OBJECTIVE: Please write out the seed blog post again, starting with "The coming of" and going on through "and strength mounts.", and change "kitchen garden" to "vegetable garden".

:: PASSAGE PROVIDED ::

- Nancy Redfeather
The Spring Equinox and a Short History of the Long Bean,our newest addition to the HSGN Marketplace
By Nancy Redfeather
Seed Blog: March 2020 #2
Amid the worries of the world, the first day of Spring is coming this week and bringing with her the promise of renewal and regeneration. The Spring Equinox will occur in Hawai’i on Thursday March 19 at 5:49 p.m. about an hour before sunset. It is one of two times per year that the Earth experiences a perfect balance of light and dark in both hemispheres.
The coming of Spring reminds us that it’s time to think about planting a small kitchen garden and also planning seed varieties to grow this year. As the years unfold, the desire for such a garden to supplement our family food needs seems to get stronger and stronger as the realities of eating fresh and nutritious foods and their contribution to building our health and strength mounts.
The newest addition to the Hawai’i Seed Growers Marketplace (https://www.hawaiiseedgrowersnetwork.com/) is one you may not be totally familiar with so a short history of the Long Bean is in order.

:::
:: RAW DATA ::

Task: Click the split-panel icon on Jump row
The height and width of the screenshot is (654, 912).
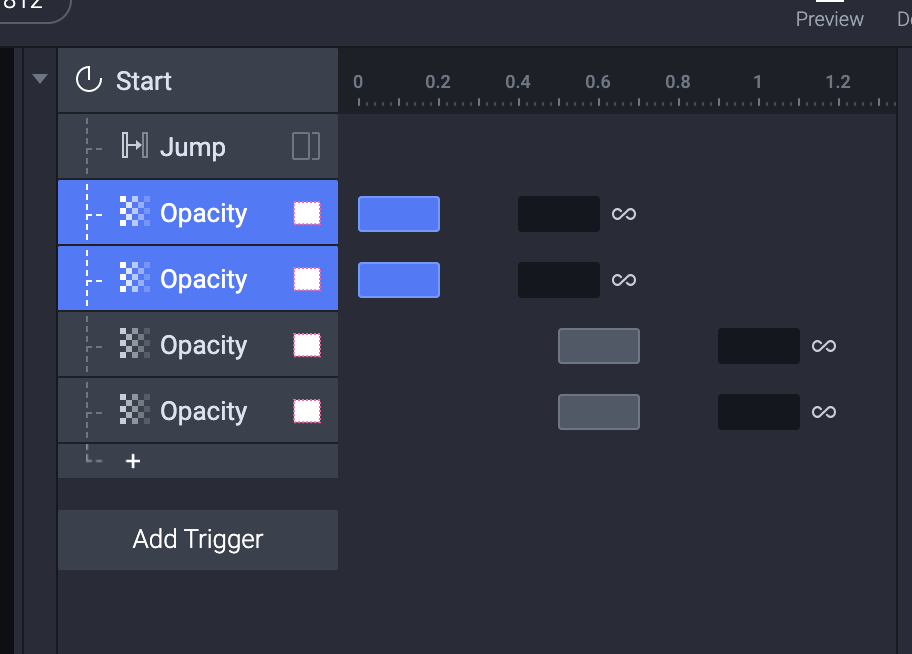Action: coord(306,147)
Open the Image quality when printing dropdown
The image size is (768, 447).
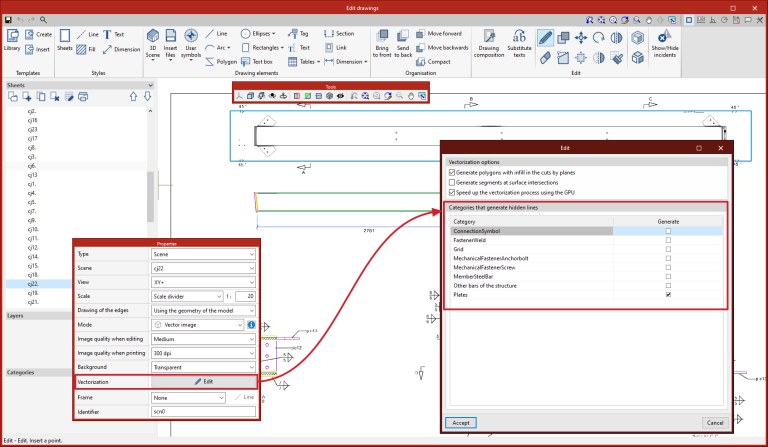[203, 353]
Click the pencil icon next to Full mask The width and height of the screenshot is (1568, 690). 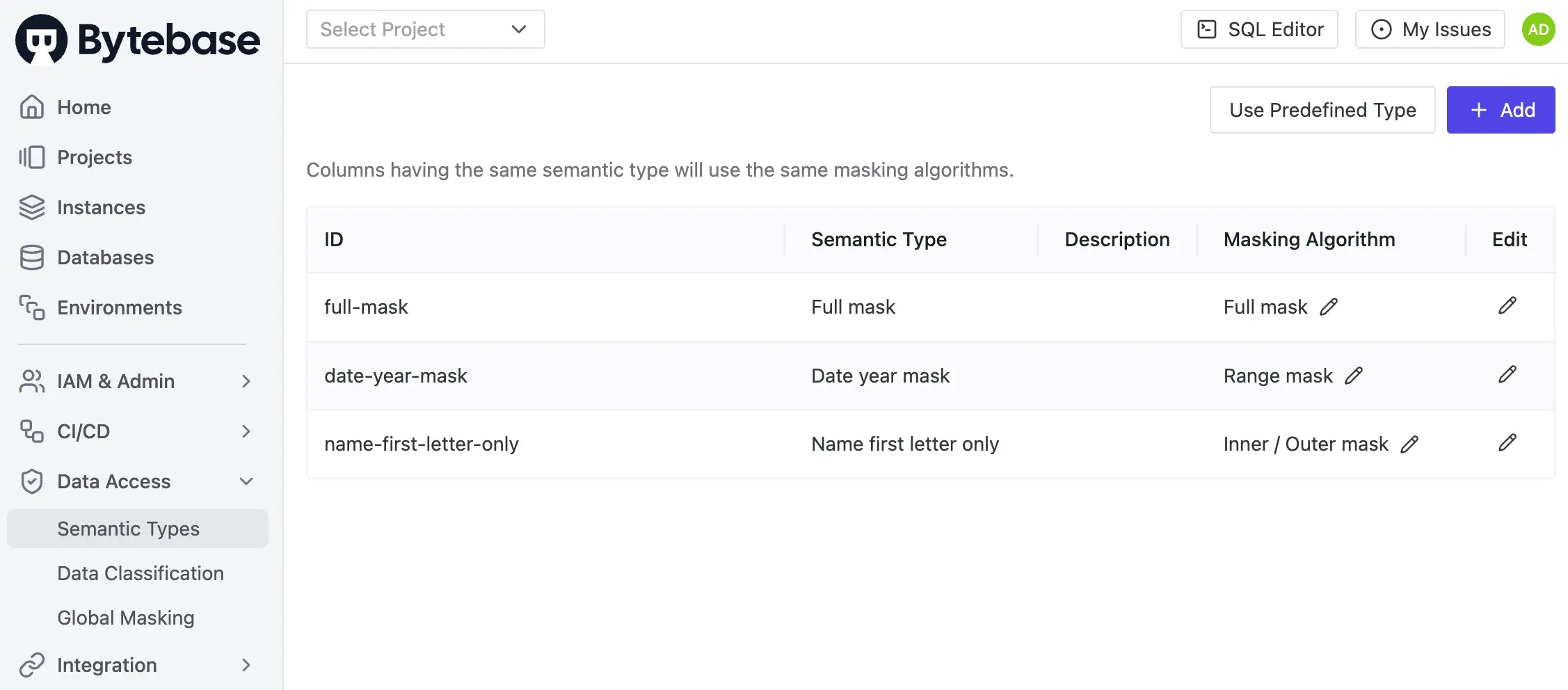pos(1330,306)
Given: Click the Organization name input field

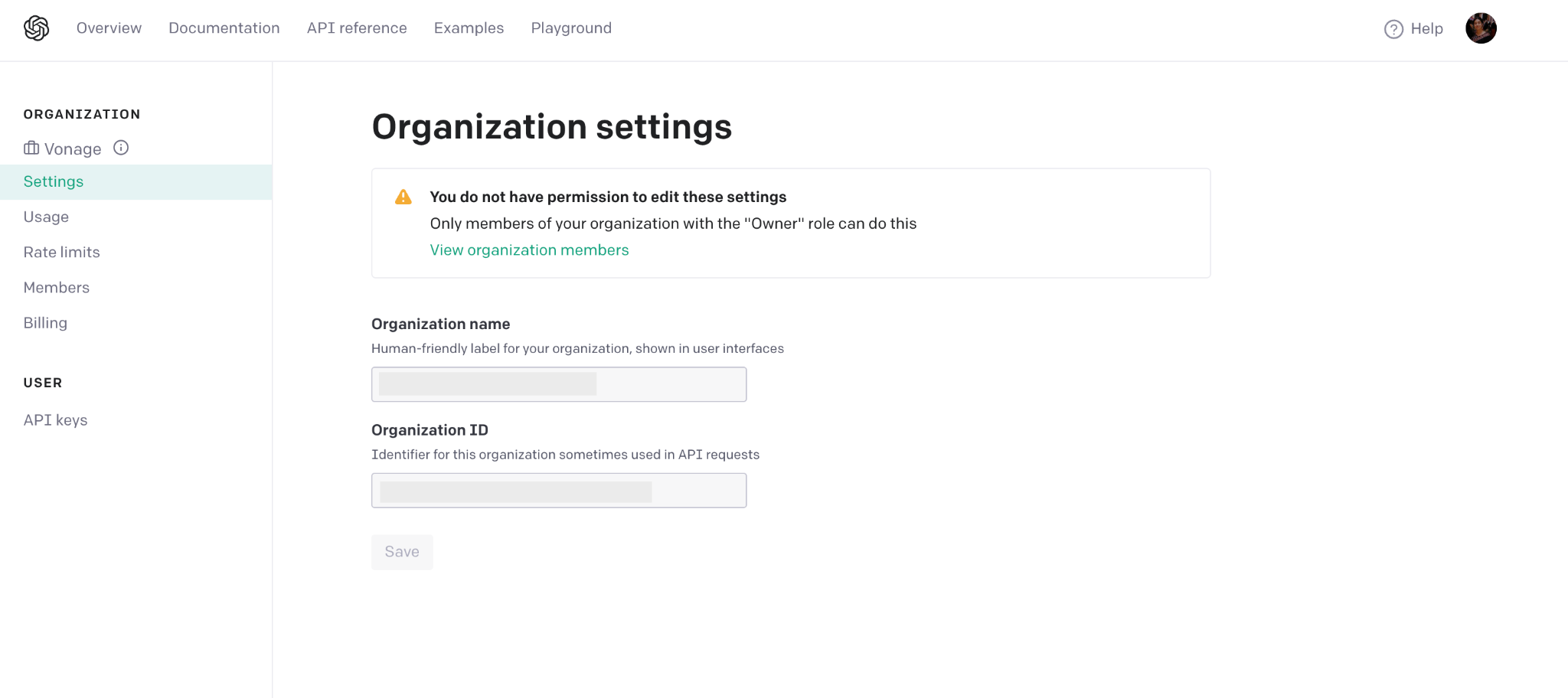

:::
:: RAW DATA ::

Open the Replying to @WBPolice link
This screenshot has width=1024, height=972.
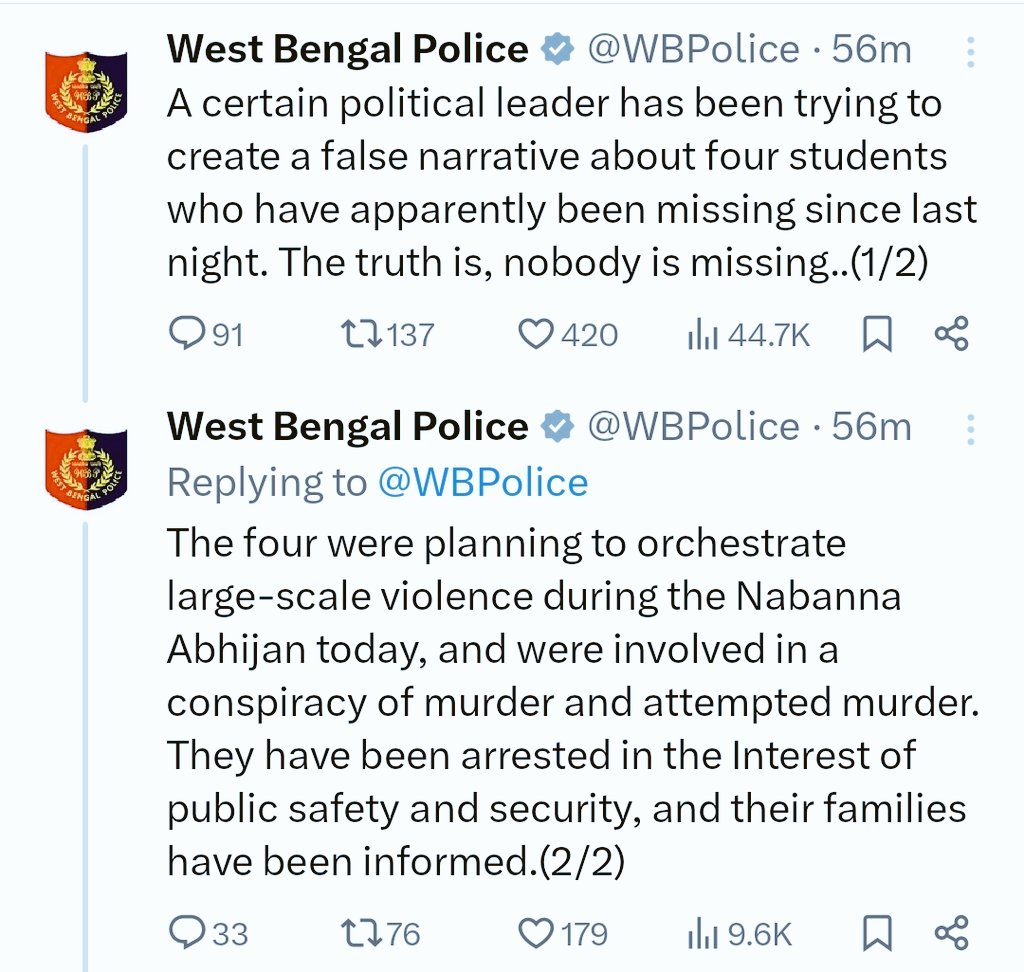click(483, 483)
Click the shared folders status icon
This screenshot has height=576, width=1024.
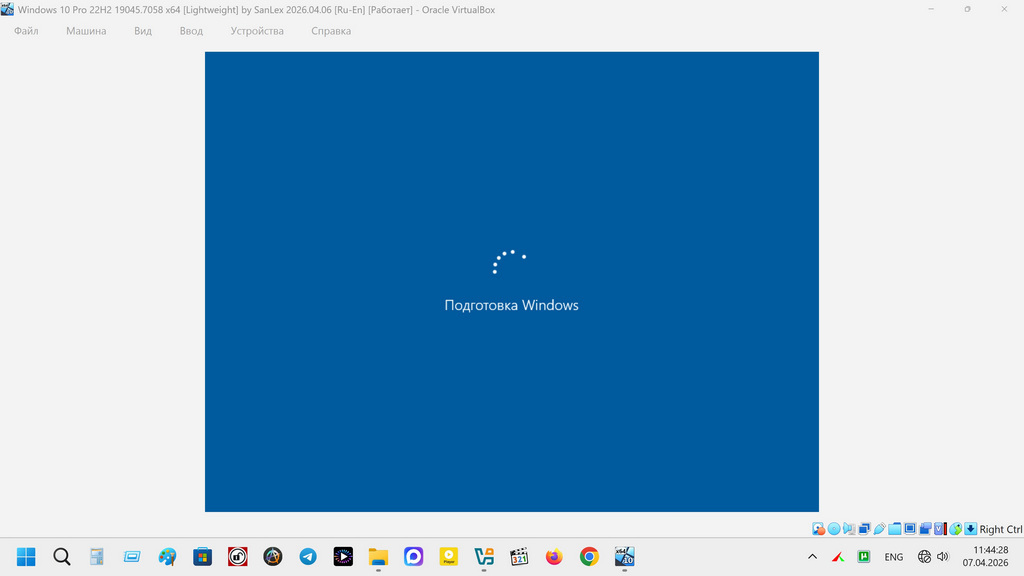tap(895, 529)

:::
:: RAW DATA ::

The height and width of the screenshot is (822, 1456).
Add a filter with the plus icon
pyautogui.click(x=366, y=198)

:::

ANSWER IN FULL:
The coming of Spring reminds us that it’s time to think about planting a small vegetable garden and also planning seed varieties to grow this year. As the years unfold, the desire for such a garden to supplement our family food needs seems to get stronger and stronger as the realities of eating fresh and nutritious foods and their contribution to building our health and strength mounts.